**Your instructions:** From the line containing "Instruction: Open author Oliver R Gibson" through the last line of the records below, each line is to be repeated exactly; pictures are to be omitted.

[Supplied data Boundary: Start]

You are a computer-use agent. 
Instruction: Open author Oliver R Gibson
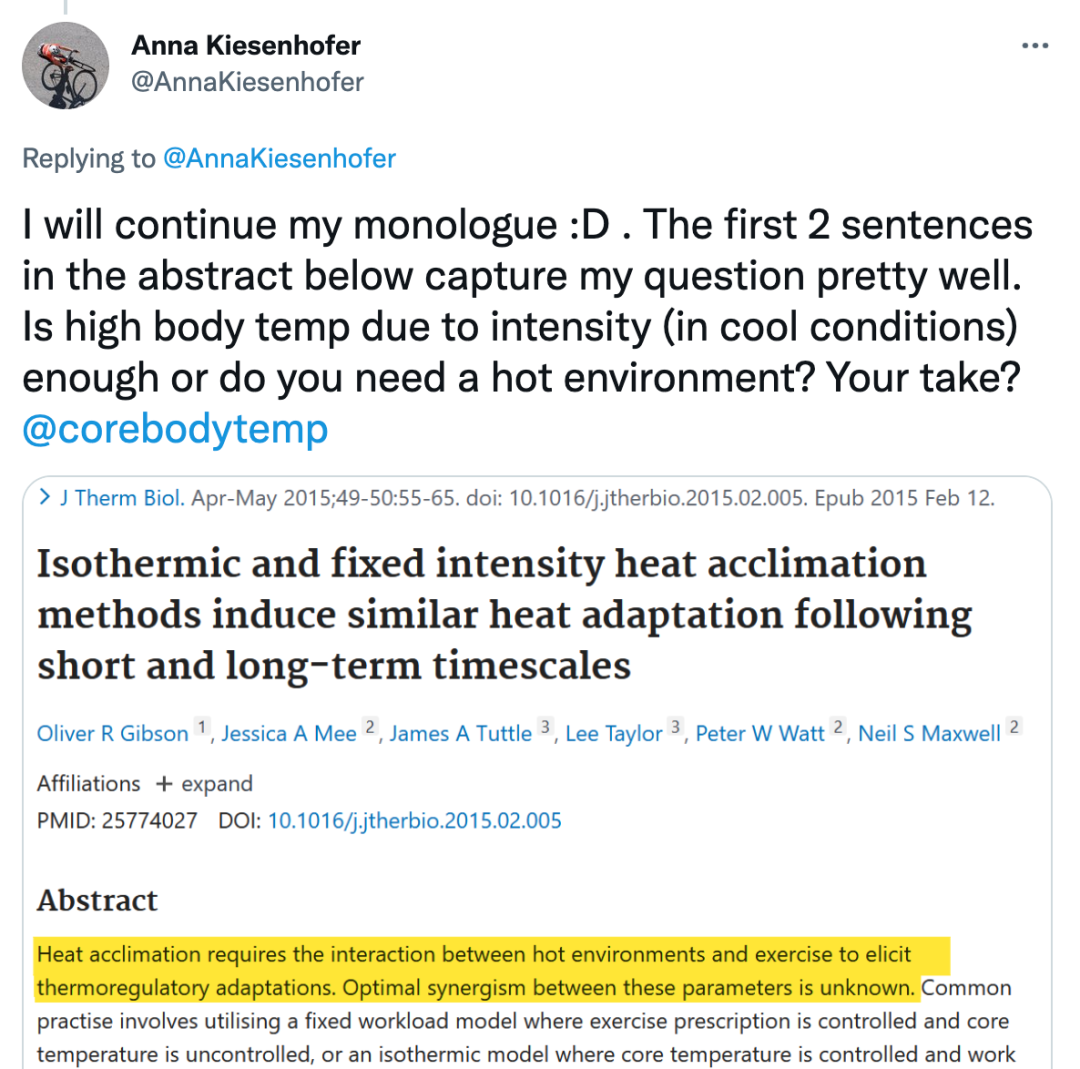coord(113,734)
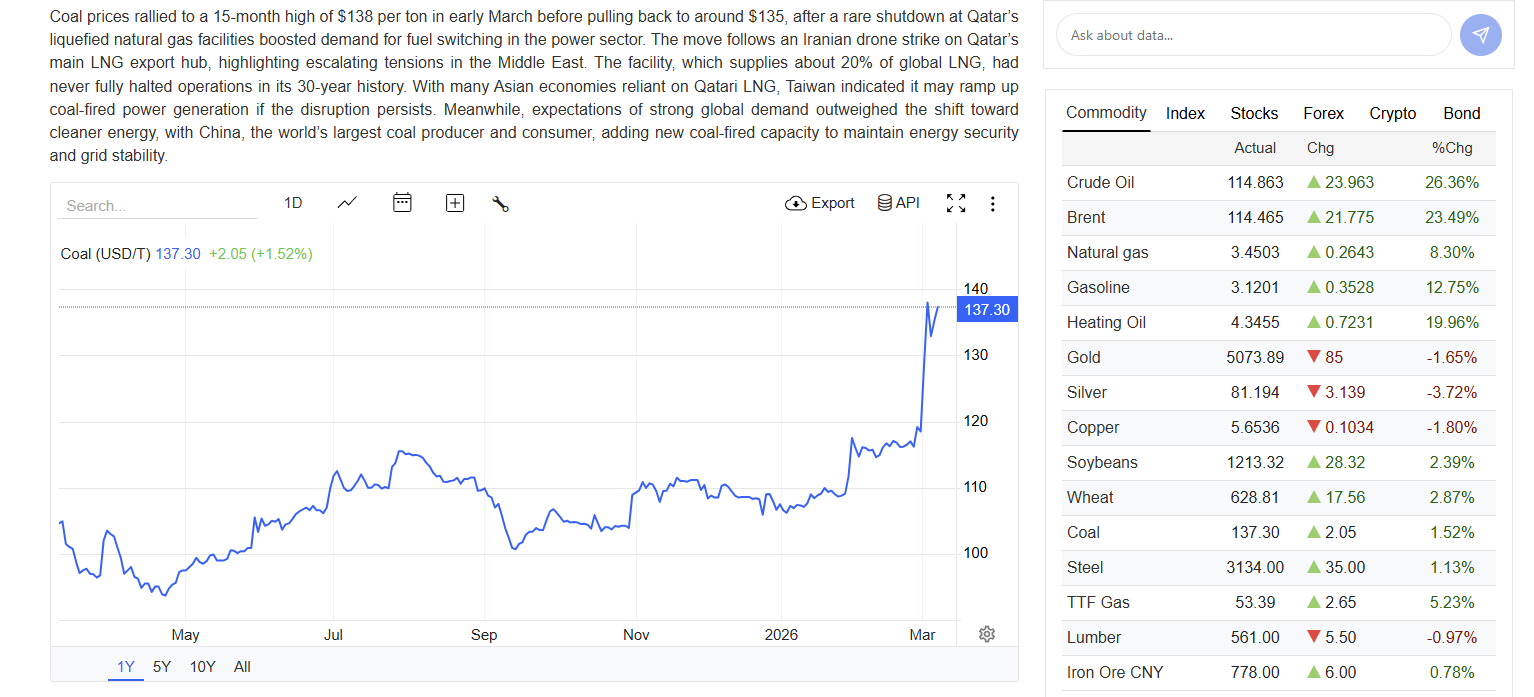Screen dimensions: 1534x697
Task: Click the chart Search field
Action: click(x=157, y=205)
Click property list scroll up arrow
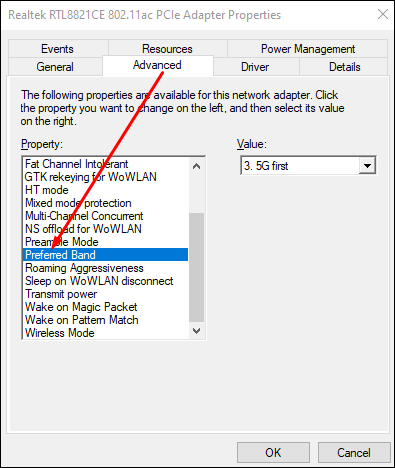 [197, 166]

[Supplied data Boundary: End]

**Answer to this exercise:**
Instruction: Open author Oliver R Gibson
coord(113,734)
Screen dimensions: 1534x697
Task: Click the chart Search field
Action: click(x=157, y=205)
Click property list scroll up arrow
 [197, 166]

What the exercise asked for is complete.